**WHAT IS NEEDED:** Retype every line, unchanged, from the one containing "Viewport: 2560px width, 1440px" down to the one containing "point(186,774)", including both of those lines.
start
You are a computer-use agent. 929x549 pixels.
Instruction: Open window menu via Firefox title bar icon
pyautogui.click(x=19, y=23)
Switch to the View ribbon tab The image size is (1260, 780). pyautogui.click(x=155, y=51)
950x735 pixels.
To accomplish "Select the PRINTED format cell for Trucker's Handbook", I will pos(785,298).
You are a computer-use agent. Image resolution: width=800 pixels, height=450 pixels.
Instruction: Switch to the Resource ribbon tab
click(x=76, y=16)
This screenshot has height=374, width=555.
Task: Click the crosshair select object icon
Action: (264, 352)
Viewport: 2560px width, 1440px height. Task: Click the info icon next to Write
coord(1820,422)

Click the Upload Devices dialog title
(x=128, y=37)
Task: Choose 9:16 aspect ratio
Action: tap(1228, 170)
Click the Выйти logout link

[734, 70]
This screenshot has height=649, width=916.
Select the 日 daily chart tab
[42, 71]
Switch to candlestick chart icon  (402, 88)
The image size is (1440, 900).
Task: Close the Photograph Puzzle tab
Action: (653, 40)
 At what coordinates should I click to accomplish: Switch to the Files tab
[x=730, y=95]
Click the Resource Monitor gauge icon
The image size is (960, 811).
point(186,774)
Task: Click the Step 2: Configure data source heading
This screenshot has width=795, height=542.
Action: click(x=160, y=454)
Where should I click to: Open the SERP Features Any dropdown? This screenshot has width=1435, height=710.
end
**COMPLETE ANSWER:**
Viewport: 2560px width, 1440px height. Task: Click the info icon next to Write
coord(1820,422)

Click the Upload Devices dialog title
(x=128, y=37)
Task: Choose 9:16 aspect ratio
Action: tap(1228, 170)
Click the Выйти logout link

[734, 70]
This screenshot has height=649, width=916.
Select the 日 daily chart tab
[42, 71]
Switch to candlestick chart icon  (402, 88)
The image size is (1440, 900).
Task: Close the Photograph Puzzle tab
Action: (653, 40)
 At what coordinates should I click to accomplish: Switch to the Files tab
[x=730, y=95]
Click the Resource Monitor gauge icon
The image size is (960, 811).
point(186,774)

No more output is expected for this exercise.